* BEGIN Input material *

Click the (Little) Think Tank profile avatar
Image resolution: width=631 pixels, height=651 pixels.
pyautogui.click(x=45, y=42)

* END Input material *
* BEGIN Input material *

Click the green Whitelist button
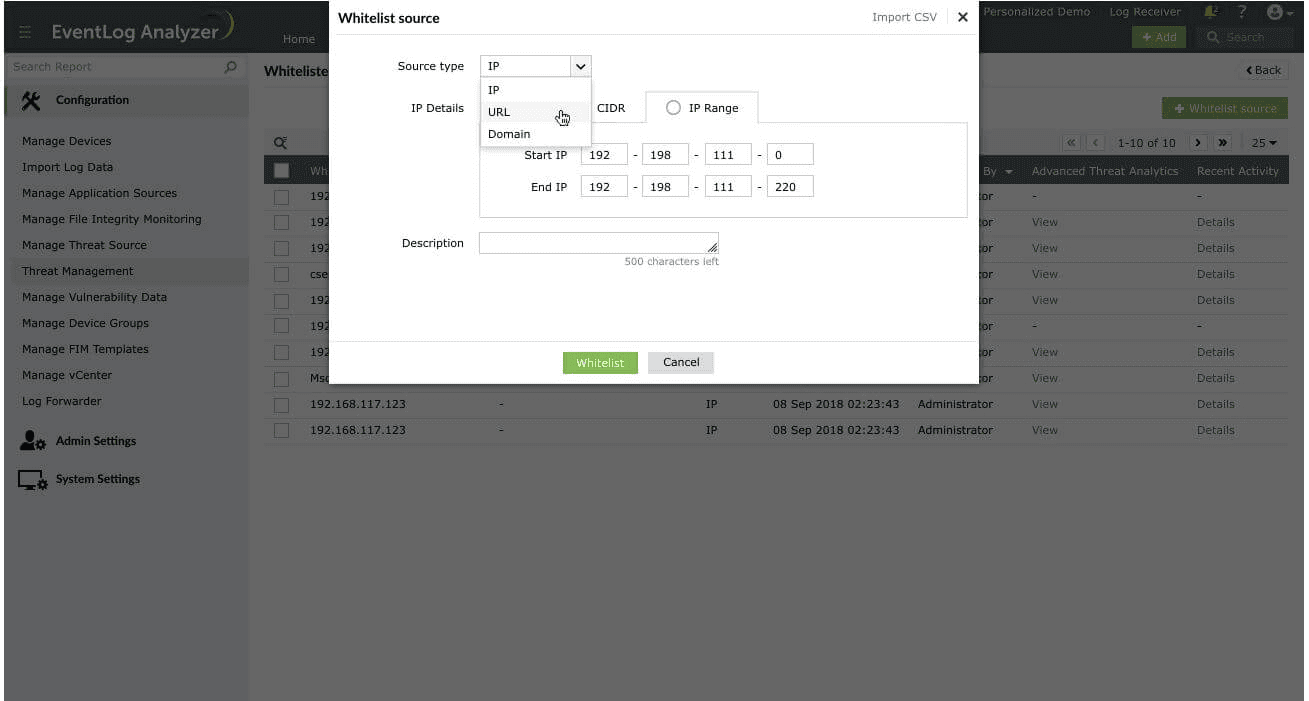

* END Input material *
* BEGIN Input material *

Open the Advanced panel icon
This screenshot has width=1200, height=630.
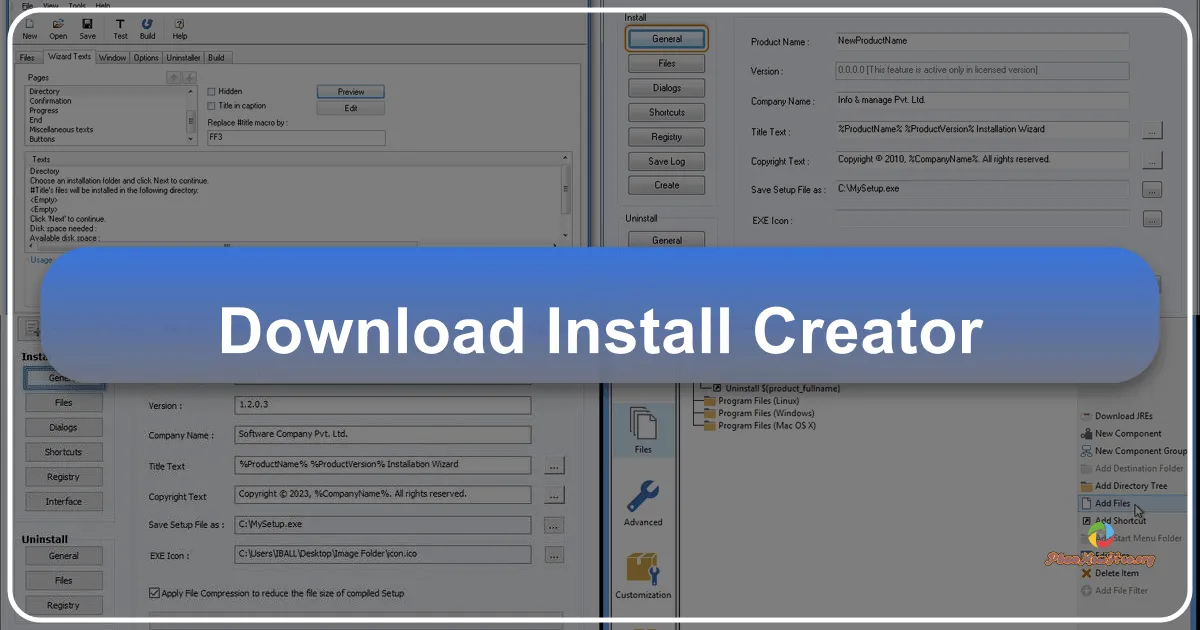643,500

* END Input material *

Return, verbatim, the material from the line containing "Click the (Little) Think Tank profile avatar" through the line containing "pyautogui.click(x=45, y=42)".

* _Reply to the task_:
Click the (Little) Think Tank profile avatar
Image resolution: width=631 pixels, height=651 pixels.
pyautogui.click(x=45, y=42)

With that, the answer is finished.